● Action item: For the string "computer", report how many lines in the records below contain it, and nothing more.

———

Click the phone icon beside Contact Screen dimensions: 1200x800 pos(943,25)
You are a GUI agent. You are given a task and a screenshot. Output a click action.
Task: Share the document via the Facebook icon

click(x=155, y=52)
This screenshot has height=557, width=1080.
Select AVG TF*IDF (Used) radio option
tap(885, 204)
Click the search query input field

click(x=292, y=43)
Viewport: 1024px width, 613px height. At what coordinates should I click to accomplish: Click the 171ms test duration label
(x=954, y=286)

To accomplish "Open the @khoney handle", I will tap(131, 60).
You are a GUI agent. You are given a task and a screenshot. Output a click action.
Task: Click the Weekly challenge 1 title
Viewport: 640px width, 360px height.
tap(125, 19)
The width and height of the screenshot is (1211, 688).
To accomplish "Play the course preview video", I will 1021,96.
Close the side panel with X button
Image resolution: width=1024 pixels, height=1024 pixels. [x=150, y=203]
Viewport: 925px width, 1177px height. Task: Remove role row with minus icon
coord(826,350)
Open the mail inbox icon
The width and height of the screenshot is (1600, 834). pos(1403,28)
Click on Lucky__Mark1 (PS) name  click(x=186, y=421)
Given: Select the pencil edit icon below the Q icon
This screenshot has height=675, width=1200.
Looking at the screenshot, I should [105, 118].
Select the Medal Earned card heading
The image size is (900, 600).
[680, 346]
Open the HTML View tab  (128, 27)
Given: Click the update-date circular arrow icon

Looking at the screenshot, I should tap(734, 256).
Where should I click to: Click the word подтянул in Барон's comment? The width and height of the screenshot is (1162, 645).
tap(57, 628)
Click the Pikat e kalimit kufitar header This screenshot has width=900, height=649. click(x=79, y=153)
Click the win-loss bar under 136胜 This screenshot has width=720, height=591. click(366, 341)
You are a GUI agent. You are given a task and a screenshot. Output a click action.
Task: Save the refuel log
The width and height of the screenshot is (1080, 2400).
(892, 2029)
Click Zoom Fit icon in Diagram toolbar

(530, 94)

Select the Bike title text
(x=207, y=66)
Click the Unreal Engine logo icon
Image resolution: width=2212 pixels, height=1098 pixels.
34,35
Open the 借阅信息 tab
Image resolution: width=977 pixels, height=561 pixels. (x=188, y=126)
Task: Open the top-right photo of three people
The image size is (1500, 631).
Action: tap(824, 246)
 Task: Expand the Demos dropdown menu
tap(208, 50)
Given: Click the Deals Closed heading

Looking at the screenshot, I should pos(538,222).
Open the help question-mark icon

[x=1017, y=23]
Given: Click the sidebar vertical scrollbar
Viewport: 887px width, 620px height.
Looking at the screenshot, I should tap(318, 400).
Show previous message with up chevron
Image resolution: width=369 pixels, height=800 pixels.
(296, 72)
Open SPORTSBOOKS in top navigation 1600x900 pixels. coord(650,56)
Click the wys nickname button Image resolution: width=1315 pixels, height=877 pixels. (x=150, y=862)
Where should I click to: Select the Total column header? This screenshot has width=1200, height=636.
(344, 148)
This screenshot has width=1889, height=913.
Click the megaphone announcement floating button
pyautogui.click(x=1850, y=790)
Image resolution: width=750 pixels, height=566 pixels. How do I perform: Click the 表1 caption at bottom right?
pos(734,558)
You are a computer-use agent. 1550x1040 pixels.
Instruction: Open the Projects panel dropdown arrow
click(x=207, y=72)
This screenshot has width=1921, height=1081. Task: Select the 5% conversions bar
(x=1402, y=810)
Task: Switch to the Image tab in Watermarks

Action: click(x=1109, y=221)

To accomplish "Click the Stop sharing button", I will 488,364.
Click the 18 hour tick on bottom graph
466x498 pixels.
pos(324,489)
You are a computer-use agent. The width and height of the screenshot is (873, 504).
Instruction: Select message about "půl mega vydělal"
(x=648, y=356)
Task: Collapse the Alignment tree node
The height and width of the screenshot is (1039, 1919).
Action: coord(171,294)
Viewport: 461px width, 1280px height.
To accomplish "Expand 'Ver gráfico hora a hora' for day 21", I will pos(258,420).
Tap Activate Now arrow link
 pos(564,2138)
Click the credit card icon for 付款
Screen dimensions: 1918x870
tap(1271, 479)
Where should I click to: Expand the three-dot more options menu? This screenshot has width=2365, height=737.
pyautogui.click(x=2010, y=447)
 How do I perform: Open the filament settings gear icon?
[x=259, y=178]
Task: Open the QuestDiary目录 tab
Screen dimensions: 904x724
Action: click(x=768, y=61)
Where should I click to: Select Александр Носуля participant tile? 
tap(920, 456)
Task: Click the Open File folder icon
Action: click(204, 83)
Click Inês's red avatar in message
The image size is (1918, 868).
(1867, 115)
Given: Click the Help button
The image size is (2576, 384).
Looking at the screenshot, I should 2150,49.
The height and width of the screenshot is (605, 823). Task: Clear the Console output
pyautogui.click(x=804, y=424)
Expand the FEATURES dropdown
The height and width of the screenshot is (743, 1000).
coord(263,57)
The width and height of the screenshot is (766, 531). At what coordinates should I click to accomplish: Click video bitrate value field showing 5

———

● Response to this task: 2